= Dataset rows =
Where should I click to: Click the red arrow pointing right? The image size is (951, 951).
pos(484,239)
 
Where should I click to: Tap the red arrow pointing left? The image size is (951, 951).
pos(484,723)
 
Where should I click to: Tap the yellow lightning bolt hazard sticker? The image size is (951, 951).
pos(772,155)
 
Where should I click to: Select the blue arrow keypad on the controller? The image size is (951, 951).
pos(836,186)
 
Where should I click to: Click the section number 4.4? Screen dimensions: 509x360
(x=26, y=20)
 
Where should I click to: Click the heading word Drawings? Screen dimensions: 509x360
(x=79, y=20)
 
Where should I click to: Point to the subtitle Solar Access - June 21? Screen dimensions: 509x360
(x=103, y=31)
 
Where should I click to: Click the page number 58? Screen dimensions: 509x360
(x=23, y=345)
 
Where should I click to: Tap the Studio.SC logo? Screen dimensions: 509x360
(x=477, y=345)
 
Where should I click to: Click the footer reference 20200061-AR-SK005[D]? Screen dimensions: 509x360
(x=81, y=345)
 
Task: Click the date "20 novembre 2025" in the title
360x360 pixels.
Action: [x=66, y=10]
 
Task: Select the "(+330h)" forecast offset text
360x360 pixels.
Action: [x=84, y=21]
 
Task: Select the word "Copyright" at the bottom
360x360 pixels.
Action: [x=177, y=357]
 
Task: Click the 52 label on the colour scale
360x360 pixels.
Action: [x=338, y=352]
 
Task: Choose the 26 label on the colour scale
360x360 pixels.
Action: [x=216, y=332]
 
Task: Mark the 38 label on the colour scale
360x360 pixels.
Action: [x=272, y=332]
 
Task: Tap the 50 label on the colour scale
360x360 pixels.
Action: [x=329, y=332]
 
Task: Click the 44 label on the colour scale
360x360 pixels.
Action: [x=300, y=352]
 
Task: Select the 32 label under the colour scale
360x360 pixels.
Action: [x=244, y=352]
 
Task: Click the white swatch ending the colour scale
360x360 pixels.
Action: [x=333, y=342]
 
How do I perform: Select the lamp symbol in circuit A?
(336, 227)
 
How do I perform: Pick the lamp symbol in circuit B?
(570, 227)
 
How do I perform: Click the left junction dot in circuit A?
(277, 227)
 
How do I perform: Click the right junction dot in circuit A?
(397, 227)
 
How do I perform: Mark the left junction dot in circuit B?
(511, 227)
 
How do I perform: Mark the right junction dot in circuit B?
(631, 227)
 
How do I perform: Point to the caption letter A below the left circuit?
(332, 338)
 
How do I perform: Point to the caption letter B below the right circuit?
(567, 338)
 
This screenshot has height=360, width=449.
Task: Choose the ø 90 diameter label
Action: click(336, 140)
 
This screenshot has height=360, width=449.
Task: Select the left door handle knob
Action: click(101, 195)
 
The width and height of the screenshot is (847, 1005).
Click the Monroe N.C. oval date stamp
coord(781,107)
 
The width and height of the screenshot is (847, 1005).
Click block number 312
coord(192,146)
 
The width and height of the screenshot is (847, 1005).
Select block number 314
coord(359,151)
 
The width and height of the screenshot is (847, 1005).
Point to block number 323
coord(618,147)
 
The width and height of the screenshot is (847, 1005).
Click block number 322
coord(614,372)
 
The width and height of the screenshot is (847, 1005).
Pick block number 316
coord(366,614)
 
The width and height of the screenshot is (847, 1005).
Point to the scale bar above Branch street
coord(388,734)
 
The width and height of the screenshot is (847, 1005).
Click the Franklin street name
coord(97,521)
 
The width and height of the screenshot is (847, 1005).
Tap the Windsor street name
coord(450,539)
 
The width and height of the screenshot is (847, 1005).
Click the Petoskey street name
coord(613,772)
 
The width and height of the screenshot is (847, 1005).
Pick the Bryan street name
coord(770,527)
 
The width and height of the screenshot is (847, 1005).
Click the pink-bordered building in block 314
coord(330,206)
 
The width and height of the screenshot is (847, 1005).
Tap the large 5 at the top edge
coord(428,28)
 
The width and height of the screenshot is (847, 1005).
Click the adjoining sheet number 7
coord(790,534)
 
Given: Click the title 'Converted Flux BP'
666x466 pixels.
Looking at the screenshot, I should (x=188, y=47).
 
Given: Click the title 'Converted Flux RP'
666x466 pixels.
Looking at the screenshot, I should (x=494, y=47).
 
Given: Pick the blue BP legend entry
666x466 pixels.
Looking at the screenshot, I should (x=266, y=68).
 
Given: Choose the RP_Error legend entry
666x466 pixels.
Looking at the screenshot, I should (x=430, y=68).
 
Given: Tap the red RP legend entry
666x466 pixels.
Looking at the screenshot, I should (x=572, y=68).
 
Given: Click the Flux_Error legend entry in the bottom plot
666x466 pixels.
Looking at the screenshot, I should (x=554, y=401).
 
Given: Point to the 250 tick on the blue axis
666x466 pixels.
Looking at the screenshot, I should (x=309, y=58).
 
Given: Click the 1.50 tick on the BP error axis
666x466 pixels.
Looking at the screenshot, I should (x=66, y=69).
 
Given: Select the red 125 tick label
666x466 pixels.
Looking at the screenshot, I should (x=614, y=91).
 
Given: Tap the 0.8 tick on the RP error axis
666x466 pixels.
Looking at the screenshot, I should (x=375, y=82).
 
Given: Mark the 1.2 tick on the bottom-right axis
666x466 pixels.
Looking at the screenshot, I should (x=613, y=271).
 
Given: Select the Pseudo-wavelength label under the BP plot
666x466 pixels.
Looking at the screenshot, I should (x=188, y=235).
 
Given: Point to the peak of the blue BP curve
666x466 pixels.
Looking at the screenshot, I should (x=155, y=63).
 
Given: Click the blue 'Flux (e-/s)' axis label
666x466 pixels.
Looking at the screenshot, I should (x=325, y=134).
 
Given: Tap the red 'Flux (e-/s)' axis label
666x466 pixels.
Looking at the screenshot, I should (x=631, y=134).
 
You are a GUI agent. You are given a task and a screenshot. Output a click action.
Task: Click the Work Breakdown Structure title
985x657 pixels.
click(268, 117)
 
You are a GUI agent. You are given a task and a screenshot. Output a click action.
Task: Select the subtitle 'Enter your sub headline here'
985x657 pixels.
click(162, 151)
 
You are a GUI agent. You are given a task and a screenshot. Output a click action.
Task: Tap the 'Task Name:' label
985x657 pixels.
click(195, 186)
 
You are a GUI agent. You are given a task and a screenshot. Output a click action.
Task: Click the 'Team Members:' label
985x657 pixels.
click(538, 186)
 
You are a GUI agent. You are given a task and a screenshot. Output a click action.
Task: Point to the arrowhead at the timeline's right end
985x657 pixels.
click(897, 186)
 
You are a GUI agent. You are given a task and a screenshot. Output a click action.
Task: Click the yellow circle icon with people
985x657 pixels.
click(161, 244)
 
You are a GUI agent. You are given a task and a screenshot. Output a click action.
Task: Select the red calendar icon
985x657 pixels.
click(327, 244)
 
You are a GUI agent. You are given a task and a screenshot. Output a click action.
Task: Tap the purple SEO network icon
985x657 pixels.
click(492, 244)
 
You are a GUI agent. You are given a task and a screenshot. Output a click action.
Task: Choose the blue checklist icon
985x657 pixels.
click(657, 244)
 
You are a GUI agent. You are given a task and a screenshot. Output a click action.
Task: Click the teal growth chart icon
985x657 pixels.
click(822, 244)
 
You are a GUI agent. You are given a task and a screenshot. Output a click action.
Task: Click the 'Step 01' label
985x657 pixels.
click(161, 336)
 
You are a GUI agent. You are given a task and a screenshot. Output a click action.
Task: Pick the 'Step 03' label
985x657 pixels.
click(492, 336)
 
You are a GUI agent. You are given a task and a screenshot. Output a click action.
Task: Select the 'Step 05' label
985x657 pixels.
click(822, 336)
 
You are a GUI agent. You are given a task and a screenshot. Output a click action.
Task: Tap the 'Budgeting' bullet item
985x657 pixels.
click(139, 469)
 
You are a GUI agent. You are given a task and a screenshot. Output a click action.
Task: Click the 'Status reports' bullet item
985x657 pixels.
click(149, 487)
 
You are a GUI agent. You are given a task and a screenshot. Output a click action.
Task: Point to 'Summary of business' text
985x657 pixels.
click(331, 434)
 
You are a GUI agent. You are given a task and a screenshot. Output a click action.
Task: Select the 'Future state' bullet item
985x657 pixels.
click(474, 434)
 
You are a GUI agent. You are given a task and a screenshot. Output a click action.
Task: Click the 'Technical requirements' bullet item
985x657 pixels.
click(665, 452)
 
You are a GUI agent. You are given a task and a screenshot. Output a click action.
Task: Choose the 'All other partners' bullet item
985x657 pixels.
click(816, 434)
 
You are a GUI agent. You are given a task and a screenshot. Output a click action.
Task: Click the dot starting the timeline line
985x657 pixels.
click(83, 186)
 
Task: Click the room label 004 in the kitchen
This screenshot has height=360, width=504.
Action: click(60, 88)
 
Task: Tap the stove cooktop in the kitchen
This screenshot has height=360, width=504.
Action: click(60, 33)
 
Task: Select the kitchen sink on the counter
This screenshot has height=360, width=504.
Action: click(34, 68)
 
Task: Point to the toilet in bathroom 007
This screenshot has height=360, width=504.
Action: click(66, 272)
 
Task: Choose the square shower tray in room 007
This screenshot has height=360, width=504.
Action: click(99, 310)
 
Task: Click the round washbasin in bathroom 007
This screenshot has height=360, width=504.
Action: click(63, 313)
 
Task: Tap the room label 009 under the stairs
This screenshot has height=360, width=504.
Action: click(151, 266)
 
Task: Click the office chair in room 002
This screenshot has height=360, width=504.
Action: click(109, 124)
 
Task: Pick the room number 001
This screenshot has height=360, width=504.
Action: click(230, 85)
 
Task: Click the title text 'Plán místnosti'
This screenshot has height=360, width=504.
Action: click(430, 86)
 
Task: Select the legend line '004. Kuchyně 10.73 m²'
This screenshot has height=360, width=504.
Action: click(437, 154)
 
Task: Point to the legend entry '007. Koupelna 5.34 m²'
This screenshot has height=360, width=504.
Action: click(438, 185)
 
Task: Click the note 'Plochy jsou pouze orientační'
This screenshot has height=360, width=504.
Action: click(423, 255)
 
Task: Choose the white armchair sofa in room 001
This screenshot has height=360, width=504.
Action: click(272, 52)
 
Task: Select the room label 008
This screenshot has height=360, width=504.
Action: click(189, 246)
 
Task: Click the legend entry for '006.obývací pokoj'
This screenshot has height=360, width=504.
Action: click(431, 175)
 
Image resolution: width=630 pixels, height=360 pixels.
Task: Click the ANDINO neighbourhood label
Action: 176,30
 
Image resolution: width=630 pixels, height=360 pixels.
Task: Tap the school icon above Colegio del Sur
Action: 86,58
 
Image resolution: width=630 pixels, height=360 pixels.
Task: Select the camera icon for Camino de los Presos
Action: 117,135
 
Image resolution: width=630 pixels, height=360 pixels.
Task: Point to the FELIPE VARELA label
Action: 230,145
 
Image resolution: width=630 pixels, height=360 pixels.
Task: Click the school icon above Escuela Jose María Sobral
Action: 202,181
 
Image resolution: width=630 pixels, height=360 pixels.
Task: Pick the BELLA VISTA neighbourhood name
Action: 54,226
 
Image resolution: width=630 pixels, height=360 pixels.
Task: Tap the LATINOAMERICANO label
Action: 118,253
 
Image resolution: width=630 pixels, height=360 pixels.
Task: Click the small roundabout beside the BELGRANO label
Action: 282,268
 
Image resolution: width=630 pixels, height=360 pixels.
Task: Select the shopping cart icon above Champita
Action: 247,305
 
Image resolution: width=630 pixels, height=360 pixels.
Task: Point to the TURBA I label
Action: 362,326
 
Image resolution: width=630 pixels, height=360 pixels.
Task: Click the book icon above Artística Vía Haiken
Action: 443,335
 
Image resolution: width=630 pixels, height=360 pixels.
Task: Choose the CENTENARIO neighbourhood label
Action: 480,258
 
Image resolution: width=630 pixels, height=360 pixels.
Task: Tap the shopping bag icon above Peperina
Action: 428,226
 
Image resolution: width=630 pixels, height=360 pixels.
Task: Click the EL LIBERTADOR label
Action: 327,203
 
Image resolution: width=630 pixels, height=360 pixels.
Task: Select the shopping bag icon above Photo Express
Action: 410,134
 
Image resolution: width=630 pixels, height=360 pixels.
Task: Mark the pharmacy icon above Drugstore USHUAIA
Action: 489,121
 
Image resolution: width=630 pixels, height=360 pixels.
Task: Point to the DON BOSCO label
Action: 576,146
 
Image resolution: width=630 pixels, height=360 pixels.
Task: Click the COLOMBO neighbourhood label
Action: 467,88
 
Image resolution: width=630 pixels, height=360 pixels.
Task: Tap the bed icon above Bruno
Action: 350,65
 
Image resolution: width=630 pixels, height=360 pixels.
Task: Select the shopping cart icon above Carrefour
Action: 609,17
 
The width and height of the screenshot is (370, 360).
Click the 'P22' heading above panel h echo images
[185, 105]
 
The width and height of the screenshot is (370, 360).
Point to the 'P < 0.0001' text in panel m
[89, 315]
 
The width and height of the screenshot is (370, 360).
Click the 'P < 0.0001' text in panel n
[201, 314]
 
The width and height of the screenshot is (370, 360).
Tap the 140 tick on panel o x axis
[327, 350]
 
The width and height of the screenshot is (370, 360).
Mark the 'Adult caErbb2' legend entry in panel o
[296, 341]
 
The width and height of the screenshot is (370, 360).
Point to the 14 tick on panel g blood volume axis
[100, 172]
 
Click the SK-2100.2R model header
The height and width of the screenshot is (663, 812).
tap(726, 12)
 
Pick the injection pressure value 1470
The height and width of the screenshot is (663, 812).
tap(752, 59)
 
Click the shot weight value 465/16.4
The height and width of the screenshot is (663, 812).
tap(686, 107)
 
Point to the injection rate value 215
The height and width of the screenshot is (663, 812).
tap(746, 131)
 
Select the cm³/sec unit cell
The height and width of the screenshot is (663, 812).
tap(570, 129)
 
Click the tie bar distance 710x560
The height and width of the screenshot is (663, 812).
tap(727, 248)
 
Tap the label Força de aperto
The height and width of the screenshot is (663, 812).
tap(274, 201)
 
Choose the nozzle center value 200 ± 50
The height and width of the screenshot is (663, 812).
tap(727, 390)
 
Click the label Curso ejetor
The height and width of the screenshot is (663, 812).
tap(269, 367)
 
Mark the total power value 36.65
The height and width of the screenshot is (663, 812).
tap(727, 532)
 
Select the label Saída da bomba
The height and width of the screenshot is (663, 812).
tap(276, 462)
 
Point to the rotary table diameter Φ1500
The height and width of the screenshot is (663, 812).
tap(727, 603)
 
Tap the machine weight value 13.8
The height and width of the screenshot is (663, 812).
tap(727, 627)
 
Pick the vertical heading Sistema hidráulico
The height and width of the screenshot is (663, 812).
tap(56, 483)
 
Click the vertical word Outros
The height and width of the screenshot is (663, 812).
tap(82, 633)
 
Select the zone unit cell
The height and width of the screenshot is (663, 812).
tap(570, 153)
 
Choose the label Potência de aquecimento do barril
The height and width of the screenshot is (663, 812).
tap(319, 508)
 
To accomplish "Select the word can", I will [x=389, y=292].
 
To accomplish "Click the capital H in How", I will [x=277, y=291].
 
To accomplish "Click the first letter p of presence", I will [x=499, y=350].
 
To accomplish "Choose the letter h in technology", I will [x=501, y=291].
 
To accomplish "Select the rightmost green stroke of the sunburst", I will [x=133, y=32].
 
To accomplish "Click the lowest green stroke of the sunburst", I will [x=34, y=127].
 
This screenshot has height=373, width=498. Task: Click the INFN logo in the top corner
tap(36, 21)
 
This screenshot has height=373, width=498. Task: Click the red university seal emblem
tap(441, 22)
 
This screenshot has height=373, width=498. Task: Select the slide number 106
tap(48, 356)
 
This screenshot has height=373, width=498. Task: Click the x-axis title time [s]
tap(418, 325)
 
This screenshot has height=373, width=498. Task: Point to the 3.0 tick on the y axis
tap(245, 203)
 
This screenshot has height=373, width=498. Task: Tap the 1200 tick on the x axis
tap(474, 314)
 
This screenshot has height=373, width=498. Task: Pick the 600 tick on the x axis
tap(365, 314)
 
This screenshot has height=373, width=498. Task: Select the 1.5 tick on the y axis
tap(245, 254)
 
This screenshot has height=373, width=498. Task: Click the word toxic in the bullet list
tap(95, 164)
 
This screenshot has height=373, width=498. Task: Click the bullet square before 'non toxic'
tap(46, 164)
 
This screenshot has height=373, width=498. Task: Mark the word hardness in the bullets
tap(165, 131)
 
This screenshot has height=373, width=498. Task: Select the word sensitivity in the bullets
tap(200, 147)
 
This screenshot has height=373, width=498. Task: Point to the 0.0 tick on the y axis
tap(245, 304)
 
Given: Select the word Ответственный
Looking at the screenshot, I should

= Given instruction =
Could you write out again the records starting with the line containing "Where should I click to: Click the footer" and going on through the line containing "coord(781,107)", requests included, with every coordinate in the answers shifted up by 99?

= Exercise solution =
Where should I click to: Click the footer reference 20200061-AR-SK005[D]? Screen dimensions: 509x360
(x=180, y=444)
 
Task: Click the date "20 novembre 2025" in the title
360x360 pixels.
Action: [x=165, y=109]
 
Task: Select the "(+330h)" forecast offset text
360x360 pixels.
Action: [x=183, y=120]
 
Task: Select the word "Copyright" at the bottom
360x360 pixels.
Action: [x=276, y=456]
 
Task: Click the 52 label on the colour scale
360x360 pixels.
Action: [x=437, y=451]
 
Task: Choose the 26 label on the colour scale
360x360 pixels.
Action: [x=315, y=431]
 
Task: Mark the 38 label on the colour scale
360x360 pixels.
Action: [x=371, y=431]
 
Task: Tap the 50 label on the colour scale
360x360 pixels.
Action: [x=428, y=431]
 
Task: Click the 44 label on the colour scale
360x360 pixels.
Action: [x=399, y=451]
 
Task: Select the 32 label under the colour scale
360x360 pixels.
Action: [x=343, y=451]
 
Task: Click the white swatch ending the colour scale
360x360 pixels.
Action: [x=432, y=441]
 
How do I perform: Select the lamp symbol in circuit A?
(435, 326)
 
How do I perform: Pick the lamp symbol in circuit B?
(669, 326)
 
How do I perform: Click the left junction dot in circuit A?
(376, 326)
 
How do I perform: Click the right junction dot in circuit A?
(496, 326)
 
How do I perform: Mark the left junction dot in circuit B?
(610, 326)
 
How do I perform: Mark the right junction dot in circuit B?
(730, 326)
 
How do I perform: Point to the caption letter A below the left circuit?
(431, 437)
 
How do I perform: Point to the caption letter B below the right circuit?
(666, 437)
 
This screenshot has height=360, width=449.
Task: Choose the ø 90 diameter label
Action: click(435, 239)
 
This screenshot has height=360, width=449.
Task: Select the left door handle knob
Action: click(200, 294)
 
The width and height of the screenshot is (847, 1005).
Click the Monroe N.C. oval date stamp
coord(880,206)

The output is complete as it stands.